In the example below, the Main Input contributes red values, and Input 2 contributes green values. Component-wise, the Main Input colour value is (1,0,0) and Input 2’s colour value is (0,1,0). The output of the Add Colour node is yellow (1,1,0).

    The Add Colour node adds the component colour values from the Main Input and Input 2.

In the image below, the Main Input contributes red values, while Input 2 contributes values ranging from black to green, or component-wise, ranging from (0,0,0) to (0,1,0). The output of the Add Colour node results in red wherever pure black occured in Input 2, because red (1,0,0) plus black (0,0,0) equals red (1,0,0). Wherever a shade of green occurs in Input 2, the result is a shade of yellow, because red (1,0,0) plus green (0,1,0) equals yellow (1,1,0). Shades of yellow exist because the Power Fractal noise pattern produces a range of values between 0 and 1.

    The Add Colour node adds the component colour values from the Main Input and Input 2.

Although it’s possible for a component value to exceed the visual range of colours from pure black (0,0,0) to pure white (1,1,1), this is not recommended. In some shaders, such as the Power Fractal v3 shader, parameters exist to clamp the component values at the values designated in the Apply high colour and Apply low colour settings. In the example below, the Main input contributes red values, and Input 2 contributes values that range from less than zero to greater than 1. The Add Colour node will output values exceeding zero to 1 because the Clamp high colour and Clamp low colour checkboxes in the Power fractal shader are unchecked. The result is that colours on the terrain appear unnaturally dark, almost burnt, where the colour values are below zero. Where they exceed 1, clipping can occur or unnatural shades of colour, such as the magenta areas.

    When the evaluated component values (RGB) exceed the 0 to 1 range, the resulting colours can appear clipped or burnt in.

All nodes in this family have just one setting, which lets you assign a shader or function nodes to Input 2.


  • Name: This setting allows you to apply a descriptive name to the node, which can be helpful when using multiple Add Colour nodes in a project.
  • Enable: When checked, the node is active and the Main Input value is added with the Input 2 value. When unchecked, only the Main Input value is passed through the node.
  • Input 2: The values from the shader or function nodes assigned to this setting are added to the values of the Main Input.
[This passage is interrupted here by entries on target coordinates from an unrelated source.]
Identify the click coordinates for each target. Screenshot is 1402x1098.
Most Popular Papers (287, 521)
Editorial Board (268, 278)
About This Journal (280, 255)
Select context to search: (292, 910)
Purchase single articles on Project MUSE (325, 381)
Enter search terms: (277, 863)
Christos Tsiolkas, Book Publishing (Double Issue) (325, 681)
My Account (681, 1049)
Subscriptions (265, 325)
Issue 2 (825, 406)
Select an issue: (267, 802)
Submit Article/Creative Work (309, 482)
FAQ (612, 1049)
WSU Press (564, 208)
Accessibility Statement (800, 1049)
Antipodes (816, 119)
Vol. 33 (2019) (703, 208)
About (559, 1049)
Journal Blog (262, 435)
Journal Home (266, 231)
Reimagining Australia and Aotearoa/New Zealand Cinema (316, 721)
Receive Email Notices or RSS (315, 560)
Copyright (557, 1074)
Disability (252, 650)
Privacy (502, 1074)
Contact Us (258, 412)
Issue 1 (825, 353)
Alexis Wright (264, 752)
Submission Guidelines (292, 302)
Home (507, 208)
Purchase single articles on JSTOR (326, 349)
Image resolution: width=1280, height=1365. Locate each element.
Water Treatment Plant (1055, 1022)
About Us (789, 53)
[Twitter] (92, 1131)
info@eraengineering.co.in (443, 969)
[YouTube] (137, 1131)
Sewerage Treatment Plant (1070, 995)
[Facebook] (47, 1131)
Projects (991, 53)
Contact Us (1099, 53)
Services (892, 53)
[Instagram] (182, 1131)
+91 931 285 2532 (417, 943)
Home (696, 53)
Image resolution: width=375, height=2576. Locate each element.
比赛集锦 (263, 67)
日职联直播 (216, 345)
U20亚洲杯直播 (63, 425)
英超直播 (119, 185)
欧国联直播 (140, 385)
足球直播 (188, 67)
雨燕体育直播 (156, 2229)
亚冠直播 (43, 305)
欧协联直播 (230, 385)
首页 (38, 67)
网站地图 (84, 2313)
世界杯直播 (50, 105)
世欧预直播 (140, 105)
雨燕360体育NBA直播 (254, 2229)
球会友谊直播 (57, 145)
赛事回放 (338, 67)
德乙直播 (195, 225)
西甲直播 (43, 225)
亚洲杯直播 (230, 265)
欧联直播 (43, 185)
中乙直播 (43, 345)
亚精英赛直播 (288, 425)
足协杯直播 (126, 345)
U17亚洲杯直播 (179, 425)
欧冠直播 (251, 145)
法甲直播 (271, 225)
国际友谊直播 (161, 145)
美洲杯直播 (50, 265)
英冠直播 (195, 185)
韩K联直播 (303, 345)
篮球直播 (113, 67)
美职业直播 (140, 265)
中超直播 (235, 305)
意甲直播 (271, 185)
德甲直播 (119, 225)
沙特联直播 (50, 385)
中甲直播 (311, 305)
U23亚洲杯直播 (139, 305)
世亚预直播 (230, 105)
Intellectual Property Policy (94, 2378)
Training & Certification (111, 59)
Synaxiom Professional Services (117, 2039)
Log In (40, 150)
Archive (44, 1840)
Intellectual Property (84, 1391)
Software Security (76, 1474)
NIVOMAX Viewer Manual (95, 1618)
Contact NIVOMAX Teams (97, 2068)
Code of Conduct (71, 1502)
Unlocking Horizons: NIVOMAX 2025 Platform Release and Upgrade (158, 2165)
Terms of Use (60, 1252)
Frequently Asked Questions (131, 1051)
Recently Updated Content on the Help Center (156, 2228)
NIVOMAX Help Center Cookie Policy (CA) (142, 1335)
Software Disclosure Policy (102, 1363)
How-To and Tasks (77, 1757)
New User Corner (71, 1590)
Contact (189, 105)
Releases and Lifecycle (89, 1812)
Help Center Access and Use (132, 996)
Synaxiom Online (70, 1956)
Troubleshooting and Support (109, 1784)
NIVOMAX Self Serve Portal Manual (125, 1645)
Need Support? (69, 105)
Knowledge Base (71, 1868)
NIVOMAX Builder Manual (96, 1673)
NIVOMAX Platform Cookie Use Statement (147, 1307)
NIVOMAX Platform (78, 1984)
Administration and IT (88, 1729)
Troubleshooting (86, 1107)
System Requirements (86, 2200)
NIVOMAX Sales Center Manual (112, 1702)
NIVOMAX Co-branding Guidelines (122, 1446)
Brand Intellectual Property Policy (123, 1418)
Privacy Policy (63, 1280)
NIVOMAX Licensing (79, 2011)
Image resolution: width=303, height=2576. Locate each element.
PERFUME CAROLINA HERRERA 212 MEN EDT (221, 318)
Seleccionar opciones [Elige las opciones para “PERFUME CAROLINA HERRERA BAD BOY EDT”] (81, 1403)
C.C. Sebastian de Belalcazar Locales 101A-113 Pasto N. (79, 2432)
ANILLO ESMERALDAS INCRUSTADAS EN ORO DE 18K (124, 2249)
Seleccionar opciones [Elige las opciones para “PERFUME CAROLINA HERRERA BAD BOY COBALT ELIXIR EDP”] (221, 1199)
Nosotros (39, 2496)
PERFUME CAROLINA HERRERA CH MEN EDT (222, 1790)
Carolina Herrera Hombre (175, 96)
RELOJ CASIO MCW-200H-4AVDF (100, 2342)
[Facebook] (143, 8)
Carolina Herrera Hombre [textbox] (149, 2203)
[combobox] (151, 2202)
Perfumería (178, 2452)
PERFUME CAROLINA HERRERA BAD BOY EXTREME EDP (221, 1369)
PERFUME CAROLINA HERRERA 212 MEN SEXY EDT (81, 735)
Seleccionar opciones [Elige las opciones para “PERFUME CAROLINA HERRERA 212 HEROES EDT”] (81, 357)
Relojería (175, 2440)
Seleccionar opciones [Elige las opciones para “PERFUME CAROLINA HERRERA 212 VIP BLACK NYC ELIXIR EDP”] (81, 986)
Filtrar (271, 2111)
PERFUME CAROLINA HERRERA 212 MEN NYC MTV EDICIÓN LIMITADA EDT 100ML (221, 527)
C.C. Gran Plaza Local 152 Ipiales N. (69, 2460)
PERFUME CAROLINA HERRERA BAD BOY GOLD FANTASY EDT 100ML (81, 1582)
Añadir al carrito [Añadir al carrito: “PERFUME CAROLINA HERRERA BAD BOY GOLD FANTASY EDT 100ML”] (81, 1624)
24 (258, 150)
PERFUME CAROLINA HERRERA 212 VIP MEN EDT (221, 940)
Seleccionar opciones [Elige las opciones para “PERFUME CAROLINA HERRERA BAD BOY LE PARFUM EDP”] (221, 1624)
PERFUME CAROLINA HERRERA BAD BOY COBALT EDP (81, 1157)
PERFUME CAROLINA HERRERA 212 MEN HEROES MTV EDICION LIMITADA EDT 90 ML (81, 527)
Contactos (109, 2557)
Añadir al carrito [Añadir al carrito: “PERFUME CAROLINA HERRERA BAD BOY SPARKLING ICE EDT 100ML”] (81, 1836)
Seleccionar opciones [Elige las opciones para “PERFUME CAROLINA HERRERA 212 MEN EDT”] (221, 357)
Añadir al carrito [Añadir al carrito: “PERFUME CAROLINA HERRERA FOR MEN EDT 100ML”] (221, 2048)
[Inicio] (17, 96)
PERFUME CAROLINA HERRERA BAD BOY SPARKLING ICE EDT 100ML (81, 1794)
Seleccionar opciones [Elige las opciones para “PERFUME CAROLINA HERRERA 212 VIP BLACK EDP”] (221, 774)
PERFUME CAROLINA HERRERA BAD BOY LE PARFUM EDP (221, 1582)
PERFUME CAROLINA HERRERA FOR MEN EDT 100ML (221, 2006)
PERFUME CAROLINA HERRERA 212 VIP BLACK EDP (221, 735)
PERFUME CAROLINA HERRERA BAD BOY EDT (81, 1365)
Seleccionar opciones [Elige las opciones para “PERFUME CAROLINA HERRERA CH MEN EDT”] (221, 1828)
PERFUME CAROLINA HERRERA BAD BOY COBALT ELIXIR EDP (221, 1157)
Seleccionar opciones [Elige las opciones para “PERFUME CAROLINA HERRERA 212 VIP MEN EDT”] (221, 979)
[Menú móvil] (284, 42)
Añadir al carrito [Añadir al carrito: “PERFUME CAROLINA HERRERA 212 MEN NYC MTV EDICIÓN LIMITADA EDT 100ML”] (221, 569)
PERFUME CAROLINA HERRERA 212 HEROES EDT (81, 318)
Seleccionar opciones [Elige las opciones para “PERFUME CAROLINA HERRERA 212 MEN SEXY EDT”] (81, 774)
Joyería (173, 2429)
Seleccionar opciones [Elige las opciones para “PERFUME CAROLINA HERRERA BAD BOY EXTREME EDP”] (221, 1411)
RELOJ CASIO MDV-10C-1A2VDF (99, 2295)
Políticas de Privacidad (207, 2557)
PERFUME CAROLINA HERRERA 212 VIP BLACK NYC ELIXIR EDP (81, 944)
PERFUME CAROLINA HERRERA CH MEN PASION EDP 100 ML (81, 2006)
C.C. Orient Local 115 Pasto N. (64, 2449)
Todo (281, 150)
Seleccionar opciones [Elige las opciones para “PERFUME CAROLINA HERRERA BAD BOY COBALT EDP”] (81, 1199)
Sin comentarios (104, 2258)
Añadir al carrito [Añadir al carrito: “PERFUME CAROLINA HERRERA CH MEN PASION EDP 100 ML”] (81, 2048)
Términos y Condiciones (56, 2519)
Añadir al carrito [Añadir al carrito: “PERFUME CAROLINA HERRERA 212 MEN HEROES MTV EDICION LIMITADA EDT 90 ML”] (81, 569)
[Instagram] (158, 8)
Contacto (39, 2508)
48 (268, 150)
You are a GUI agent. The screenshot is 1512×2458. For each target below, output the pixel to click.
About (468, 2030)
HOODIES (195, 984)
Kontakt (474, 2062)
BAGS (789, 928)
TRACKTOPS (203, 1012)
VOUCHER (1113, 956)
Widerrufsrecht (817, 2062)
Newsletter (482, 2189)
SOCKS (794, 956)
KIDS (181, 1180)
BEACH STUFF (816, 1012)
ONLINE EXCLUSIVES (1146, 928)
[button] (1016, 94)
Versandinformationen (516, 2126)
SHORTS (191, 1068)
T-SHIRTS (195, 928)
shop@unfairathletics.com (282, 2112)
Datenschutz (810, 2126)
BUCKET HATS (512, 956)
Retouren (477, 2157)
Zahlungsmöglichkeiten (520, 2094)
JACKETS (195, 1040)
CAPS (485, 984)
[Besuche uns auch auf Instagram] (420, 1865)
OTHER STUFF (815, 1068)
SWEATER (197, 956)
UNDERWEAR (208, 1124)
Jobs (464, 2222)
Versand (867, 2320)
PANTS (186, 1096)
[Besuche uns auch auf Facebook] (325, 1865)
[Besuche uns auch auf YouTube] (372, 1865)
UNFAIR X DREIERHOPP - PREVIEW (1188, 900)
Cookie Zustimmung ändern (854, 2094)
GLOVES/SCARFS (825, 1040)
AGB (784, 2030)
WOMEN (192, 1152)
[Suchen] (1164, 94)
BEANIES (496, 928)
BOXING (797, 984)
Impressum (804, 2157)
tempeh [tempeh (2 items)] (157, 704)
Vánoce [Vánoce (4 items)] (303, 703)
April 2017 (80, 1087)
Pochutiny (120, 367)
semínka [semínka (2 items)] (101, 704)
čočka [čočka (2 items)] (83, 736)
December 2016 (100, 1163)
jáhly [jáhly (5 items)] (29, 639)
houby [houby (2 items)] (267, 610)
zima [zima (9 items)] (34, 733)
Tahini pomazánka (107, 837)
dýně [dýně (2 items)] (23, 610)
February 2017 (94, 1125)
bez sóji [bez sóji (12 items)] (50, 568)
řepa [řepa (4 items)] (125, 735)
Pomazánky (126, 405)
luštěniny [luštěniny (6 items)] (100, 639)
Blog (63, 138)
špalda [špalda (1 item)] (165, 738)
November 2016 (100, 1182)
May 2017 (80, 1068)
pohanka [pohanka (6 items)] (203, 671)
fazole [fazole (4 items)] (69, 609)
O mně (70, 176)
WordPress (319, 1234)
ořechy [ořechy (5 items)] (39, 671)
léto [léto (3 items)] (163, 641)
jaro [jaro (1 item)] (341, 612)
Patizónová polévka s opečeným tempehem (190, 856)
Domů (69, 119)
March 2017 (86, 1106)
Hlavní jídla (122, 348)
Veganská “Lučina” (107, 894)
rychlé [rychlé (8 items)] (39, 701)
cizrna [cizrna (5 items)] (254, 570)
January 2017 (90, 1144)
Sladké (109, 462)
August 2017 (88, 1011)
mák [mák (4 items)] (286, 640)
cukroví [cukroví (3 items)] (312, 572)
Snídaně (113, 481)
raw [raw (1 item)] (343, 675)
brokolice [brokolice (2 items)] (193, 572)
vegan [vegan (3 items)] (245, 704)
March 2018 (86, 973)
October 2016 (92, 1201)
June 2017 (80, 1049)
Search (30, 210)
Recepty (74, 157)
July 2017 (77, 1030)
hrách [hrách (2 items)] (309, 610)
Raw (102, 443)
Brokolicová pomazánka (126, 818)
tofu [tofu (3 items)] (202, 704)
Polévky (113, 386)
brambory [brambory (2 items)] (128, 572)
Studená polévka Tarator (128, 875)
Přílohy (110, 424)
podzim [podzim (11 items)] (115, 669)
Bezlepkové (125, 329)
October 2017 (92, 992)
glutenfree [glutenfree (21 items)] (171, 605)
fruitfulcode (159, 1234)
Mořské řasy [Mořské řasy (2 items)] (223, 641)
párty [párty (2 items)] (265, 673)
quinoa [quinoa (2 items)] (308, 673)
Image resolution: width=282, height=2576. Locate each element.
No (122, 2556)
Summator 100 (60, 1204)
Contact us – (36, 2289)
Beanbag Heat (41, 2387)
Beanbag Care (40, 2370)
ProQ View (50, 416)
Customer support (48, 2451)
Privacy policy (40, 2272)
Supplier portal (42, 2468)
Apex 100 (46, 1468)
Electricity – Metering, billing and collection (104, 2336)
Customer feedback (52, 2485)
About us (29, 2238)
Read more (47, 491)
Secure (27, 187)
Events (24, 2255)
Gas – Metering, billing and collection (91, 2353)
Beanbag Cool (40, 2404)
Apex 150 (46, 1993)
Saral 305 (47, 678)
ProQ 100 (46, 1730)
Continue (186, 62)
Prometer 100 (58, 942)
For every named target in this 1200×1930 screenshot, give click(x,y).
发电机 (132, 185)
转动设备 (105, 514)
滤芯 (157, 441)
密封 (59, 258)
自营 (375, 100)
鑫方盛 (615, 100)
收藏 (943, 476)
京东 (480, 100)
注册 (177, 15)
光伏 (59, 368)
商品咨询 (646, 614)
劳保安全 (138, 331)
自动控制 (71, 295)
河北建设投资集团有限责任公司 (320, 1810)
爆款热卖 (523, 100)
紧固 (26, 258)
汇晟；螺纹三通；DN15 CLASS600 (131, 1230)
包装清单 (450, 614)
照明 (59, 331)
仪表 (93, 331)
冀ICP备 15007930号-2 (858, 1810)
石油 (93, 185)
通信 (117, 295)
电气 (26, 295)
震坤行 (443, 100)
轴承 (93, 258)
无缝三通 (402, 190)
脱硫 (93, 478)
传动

A scalar is a single number. 1, 200.45, -45, -0.2 are all examples of scalar values.

A vector is a set of three scalars, normally representing X, Y and Z coordinates. It also commonly represents rotation, where the values are pitch, heading and bank.

A shader is a program or set of instructions used in 3D computer graphics to determine the final surface properties of an object or image. This can include arbitrarily complex descriptions of light absorption and diffusion, texture mapping, reflection and refraction, shadowing, surface displacement and post-processing effects. In Terragen 2 shaders are used to construct and modify almost every element of a scene.

A single object or device in the node network which generates or modifies data and may accept input data or create output data or both, depending on its function. Nodes usually have their own settings which control the data they create or how they modify data passing through them. Nodes are connected together in a network to perform work in a network-based user interface. In Terragen 2 nodes are connected together to describe a scene.